**WHAT TO PRODUCE**:
Quote every one of the records below verbatim, keeping each line intact and in its original order.

**DATA ENTRIES**:
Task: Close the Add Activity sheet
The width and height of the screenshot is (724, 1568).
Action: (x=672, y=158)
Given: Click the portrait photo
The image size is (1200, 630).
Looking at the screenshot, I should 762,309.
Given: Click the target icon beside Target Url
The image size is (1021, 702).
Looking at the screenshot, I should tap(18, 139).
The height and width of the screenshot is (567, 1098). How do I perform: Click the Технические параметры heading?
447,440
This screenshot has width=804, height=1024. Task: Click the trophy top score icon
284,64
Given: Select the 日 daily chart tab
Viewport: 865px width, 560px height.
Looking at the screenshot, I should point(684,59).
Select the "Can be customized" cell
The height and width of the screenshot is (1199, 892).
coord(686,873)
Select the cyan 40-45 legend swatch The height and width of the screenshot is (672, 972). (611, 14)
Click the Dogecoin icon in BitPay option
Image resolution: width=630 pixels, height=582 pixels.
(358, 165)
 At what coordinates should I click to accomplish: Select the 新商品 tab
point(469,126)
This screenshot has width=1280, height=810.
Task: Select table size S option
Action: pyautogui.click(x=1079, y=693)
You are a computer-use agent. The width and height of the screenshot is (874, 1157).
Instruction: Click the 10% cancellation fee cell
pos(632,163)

**OUTPUT OF THE TASK**:
Task: Close the Add Activity sheet
The width and height of the screenshot is (724, 1568).
Action: (x=672, y=158)
Given: Click the portrait photo
The image size is (1200, 630).
Looking at the screenshot, I should 762,309.
Given: Click the target icon beside Target Url
The image size is (1021, 702).
Looking at the screenshot, I should tap(18, 139).
The height and width of the screenshot is (567, 1098). How do I perform: Click the Технические параметры heading?
447,440
This screenshot has width=804, height=1024. Task: Click the trophy top score icon
284,64
Given: Select the 日 daily chart tab
Viewport: 865px width, 560px height.
Looking at the screenshot, I should point(684,59).
Select the "Can be customized" cell
The height and width of the screenshot is (1199, 892).
coord(686,873)
Select the cyan 40-45 legend swatch The height and width of the screenshot is (672, 972). (611, 14)
Click the Dogecoin icon in BitPay option
Image resolution: width=630 pixels, height=582 pixels.
(358, 165)
 At what coordinates should I click to accomplish: Select the 新商品 tab
point(469,126)
This screenshot has width=1280, height=810.
Task: Select table size S option
Action: pyautogui.click(x=1079, y=693)
You are a computer-use agent. The width and height of the screenshot is (874, 1157).
Instruction: Click the 10% cancellation fee cell
pos(632,163)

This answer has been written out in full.